PySpark: Dataframe Analytical Functions Part 1
- This tutorial will explain ordered analytical window aggregate functions which can be used to fulfil various user analytical requirements.
- Some of the commonly used analytical functions
Click here to check more analytical functions available in Pyspark
Window functions/attributes:
These are most important part of ordered analytical functions and should be understood properly in order to effectively use them.
-
Window.partitionBy: This is optional and can be used to further categorized data and perform analysis within sub categories. Comma separated multiple columns can be added in window partition.

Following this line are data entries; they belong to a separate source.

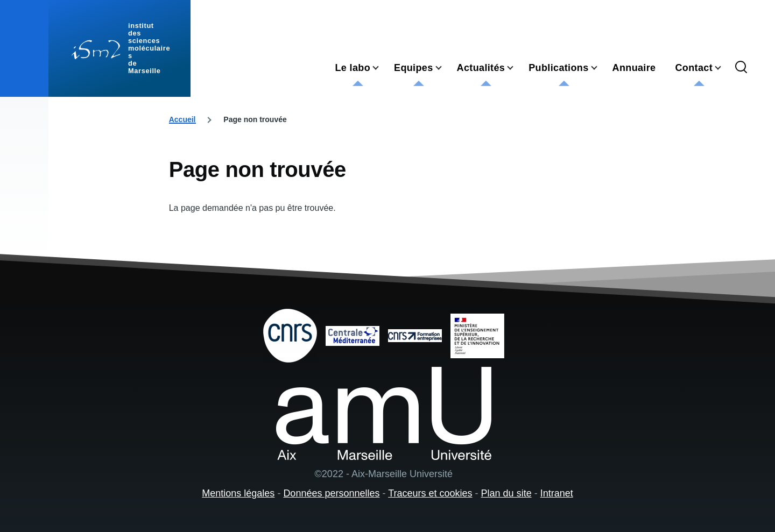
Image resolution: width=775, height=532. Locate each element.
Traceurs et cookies (430, 493)
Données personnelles (331, 493)
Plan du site (506, 493)
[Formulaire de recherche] (741, 68)
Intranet (556, 493)
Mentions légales (238, 493)
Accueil (182, 119)
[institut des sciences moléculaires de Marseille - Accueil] (119, 48)
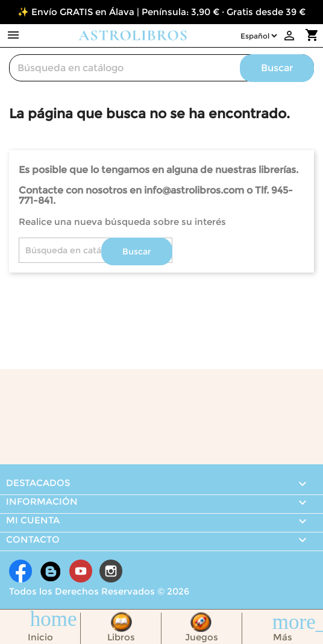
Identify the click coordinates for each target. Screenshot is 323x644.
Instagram (111, 571)
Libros (121, 637)
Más (283, 637)
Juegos (201, 637)
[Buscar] (162, 68)
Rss (51, 571)
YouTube (81, 571)
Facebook (20, 571)
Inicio (40, 637)
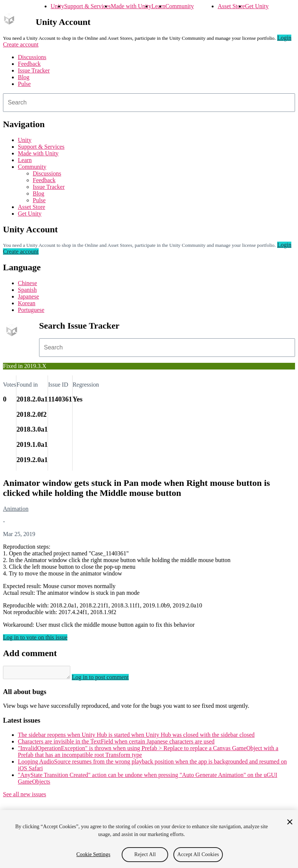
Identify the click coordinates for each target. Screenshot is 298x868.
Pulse (24, 84)
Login (284, 38)
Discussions (32, 57)
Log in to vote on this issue (35, 637)
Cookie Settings (93, 854)
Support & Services (87, 6)
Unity (57, 6)
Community (179, 6)
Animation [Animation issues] (16, 509)
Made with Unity (131, 6)
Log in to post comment (108, 679)
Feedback (29, 64)
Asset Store (231, 6)
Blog (23, 77)
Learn (158, 6)
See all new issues (25, 796)
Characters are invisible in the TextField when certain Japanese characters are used (116, 743)
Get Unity (257, 6)
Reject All (145, 854)
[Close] (290, 822)
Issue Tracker (34, 70)
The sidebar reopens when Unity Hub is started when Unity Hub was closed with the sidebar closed (136, 737)
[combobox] (149, 103)
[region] (149, 839)
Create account (21, 44)
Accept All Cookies (198, 854)
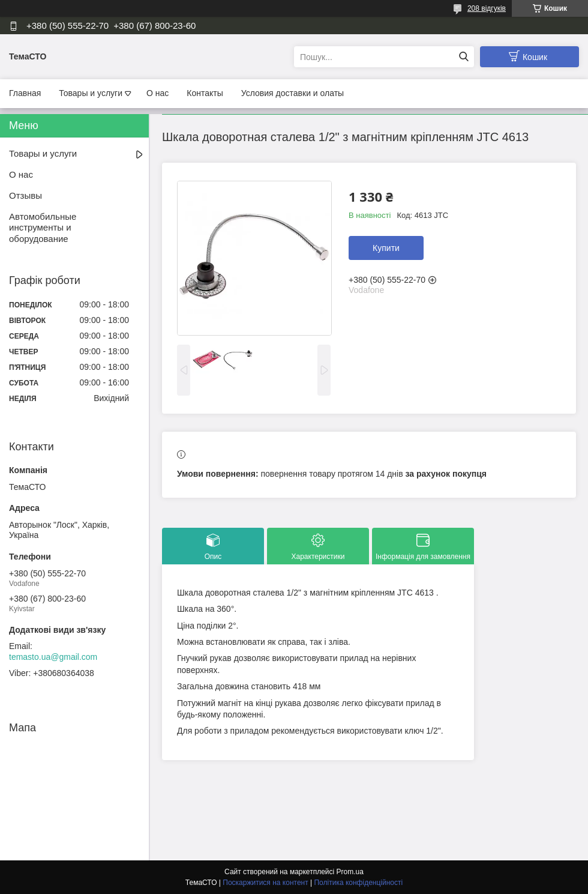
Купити (386, 248)
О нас (157, 93)
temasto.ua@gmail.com (53, 657)
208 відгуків (487, 8)
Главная (25, 93)
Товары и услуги (91, 93)
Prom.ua (350, 872)
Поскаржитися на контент (265, 883)
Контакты (205, 93)
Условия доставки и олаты (292, 93)
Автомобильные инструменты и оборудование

Example: In order to calculate sum of salary for each Department along with individual detail, partition by dept number is required.
Dept No Emp No salary Total_Department_Salary
------ ------ ------ ----------------------
10 11 15000 20000
10 12 5000 20000
20 22 10023 30023
20 23 10000 30023
20 24 10000 30023
30 31 13230 23230
30 32 10000 23230
Note: Moving all data to a single node(i.e without using partition) for using window functions, can cause serious performance degradation.
-
Window.orderBy: This is optional and can be used to specify order in which rows should be processed.
-
Window.rowsBetween: This is also optional and should be used when user want to peek into other rows data to compute current row value.
rowsBetween( Window.unboundedPreceding|Window.currentRow|Window.currentRow+-n (start window) , Window.currentRow+-m |Window.currentRow| Window.unboundedFollowing (end window))
- rowsBetween attribute require user to specify start window and end window of row.
- Window.unboundedPreceding, Window.unboundedFollowing and Window.currentRow values are available to peek into previous rows, following rows and current row respectively.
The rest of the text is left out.